The fair not only had to compete with the 1984 Summer Olympics in Los Angeles, but it was challenged by an oil crash, political conflict, and bad publicity. It remains the only World’s Fair to declare bankruptcy during its run.
State releases elementary and middle-school standardized test scores | The Lens –
The state released the results of LEAP and iLEAP tests, which gauge academic performance for third- through eighth-graders. Statewide, about 27 percent of students performed at the “mastery” level or higher in English, compared to 26 percent in last year.
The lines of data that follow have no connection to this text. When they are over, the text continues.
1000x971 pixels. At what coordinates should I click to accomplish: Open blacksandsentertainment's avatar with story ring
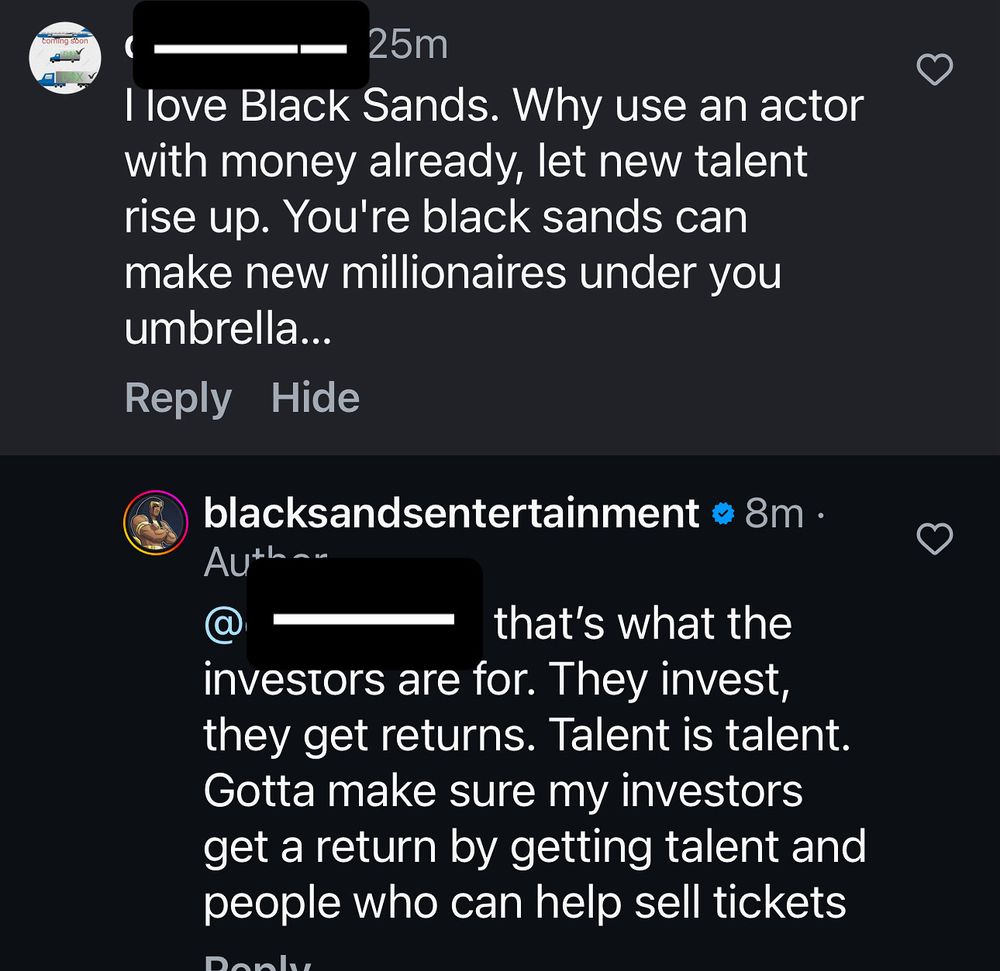click(x=156, y=523)
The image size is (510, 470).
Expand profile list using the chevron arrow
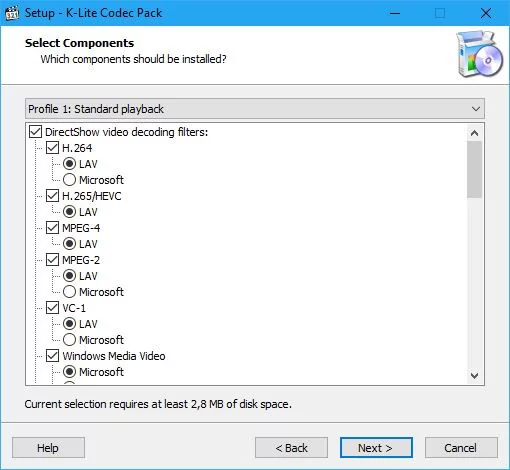476,109
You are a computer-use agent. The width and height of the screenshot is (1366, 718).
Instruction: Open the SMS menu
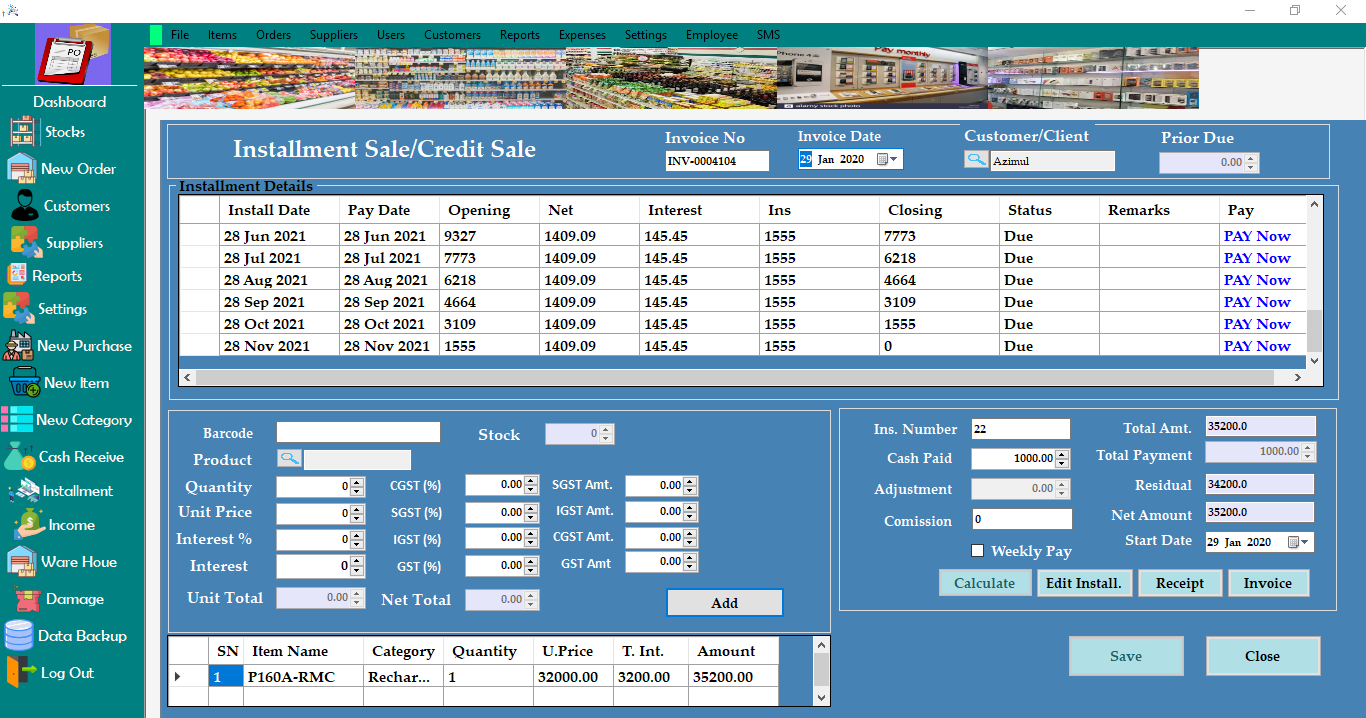[768, 34]
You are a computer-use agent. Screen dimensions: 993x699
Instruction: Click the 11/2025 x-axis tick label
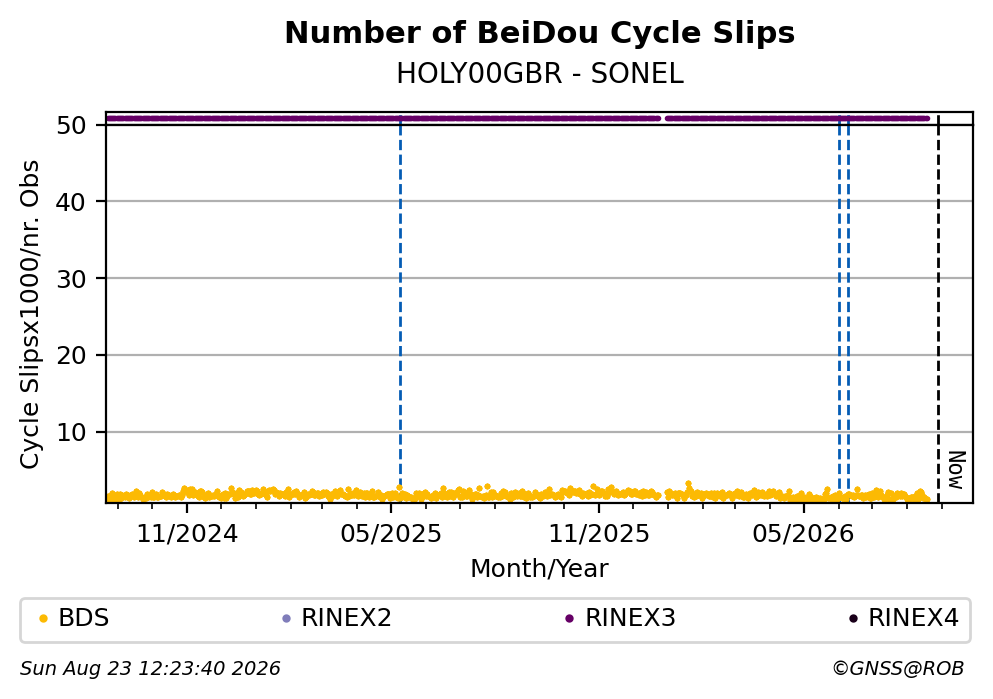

In math, 25 percent of students scored at this level in math, up 2 percentage points from last year.
N.O. project could serve as model for special ed revamp | The New Orleans Advocate – Legislators consider a special-education funding plan based on a model developed for the New Orleans Recovery School District, where instead of a a flat per-student funding rate, money is allocated based on type of disability.
MEAP move to Michigan Treasury is ‘timeout for bad behavior,’ could affect federal funds | MLive.com – Lawmakers in Michigan are trying to give control of the state’s standardized testing program to the State Treasury because the Education Department is taking to long to implement national Common Core standards.
Violent weekend strains criminal justice system | FOX 8 News – A report on how bursts of violence, such as the one New Orleans saw over Memorial Day weekend, can strain the city’s hospitals, police, jail and courts.
Can Cop-Worn Cameras Restore Faith In New Orleans Police? | NPR – The New Orleans Police Department’s federal consent decree required in-camera vehicles to document police work. NOPD has taken it a step further and adopted body-worn cameras for officers. The consent decree requires the department to keep videos for at least two years, and state law generally requires that public records be retained for three years. But it seems that even the city’s own Independent Police Monitor is having trouble accessing those public records.